Peres, claims to advocate for a ‘two state solution’ to resolve the Palestine/Israel conflict, but he is the same person who, as Minister of Defence in 1968, instigated the illegal annexation of Palestinian territory – on the only land that such a Palestinian state could be founded.
It is supremely ironic that after undermining the very conditions for a just peace, Peres is hailed as ‘man of peace’. Shimon Peres, ‘man of peace’, was Prime Minister in 1996 during which time Israel launched a military operation called Grapes of Wrath. This was intended to displace those living in Shi’ite villages, forcing them to move North. The ultimate aim was to pressurise the Lebanese government into ensuring that Hezbollah stopped their attacks. Some civilians tried to find shelter at UN bases, such as Qana. In what is now known as the Qana massacre, the IDF shelled this UN base killing 106 people. Worse still, they used antipersonnel shells maximising casualties. Israel claimed that this incident was accidental but investigating human rights organisations were able to refute this when a video of an Israeli drone in the area was made public.

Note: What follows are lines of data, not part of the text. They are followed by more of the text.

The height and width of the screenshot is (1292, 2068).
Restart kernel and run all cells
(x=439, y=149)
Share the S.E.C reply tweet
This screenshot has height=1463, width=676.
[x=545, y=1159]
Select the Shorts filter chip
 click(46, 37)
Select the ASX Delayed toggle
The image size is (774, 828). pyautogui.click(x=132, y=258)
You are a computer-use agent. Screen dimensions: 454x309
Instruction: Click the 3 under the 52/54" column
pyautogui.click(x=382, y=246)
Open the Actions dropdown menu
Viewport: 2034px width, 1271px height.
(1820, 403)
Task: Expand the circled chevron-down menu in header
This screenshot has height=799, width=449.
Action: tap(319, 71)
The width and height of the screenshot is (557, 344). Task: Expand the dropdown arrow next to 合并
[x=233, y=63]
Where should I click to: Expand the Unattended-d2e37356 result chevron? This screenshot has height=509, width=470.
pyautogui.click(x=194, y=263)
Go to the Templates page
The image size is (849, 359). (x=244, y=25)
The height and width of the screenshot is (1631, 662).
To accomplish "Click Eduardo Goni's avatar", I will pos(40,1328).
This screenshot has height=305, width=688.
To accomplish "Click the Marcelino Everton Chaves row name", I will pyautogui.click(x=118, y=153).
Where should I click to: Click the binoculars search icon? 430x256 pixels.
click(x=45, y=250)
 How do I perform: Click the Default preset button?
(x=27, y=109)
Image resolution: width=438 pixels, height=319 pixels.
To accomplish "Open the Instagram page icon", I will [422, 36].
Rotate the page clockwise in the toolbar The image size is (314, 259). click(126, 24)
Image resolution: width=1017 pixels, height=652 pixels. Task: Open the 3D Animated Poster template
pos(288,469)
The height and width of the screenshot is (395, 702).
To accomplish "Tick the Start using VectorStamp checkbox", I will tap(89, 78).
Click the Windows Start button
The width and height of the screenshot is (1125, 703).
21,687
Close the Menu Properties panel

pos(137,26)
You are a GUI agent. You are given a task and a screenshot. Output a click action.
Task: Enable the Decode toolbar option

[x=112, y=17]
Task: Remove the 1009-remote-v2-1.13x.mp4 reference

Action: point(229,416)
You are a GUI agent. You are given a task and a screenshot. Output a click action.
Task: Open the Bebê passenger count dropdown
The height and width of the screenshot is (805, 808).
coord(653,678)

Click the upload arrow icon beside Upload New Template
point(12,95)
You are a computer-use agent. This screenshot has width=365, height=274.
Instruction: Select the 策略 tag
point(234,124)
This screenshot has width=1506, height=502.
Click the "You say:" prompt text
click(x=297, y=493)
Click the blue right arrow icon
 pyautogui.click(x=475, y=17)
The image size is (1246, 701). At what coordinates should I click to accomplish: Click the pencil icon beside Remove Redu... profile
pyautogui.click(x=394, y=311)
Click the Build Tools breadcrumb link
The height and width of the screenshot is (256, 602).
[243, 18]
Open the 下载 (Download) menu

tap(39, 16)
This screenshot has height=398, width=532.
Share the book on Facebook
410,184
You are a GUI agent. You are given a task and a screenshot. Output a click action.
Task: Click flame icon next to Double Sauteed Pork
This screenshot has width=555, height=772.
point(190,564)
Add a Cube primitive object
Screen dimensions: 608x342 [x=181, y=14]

Despite expressing regret over the incident, no one was ever made to take responsibility for it. This follows a familiar pattern going back to certain massacres in 1948, and apparent still, for instance, in the lack of accountability for the killing of four boys playing on a beach during the 2014 attack on Gaza.
Shimon Peres’ reputation as a man of peace is even more preposterous in a South African context. As Minister of Defence in the 1970s Shimon Peres colluded with South Africa’s apartheid regime, defying an international arms embargo. 35% of Israel’s arms exports were in fact bought by Apartheid South Africa. In 2006 Chris McGreal from The Guardian asked Peres about his dealings with the apartheid regime. Peres response was, ‘”I never think back. Since I cannot change the past, why should I deal with it?” And indeed, it would have been dishonest for Peres to have expressed any regret: his desire for a ‘two state solution’ is really little more than a continued commitment to the policy of separate development.
SAJFP will stage a symbolic protest against Shimon Peres at a Zionist dinner event later this month in Johannesburg.
*SAJFP is an organisation of South African Jews advocating for a just resolution of the Israeli/Palestinian conflict. The SAJFP opposes all forms of discrimination, including anti-semitism, Islamophobia, racism and ethnocentrism, SAJFP is committed to the fundamental and equal rights of all people. SAJFP supports all non-violent action that has social justice and true democracy as its end, and also recognises the right of occupied peoples to self-defence, as enshrined in international law.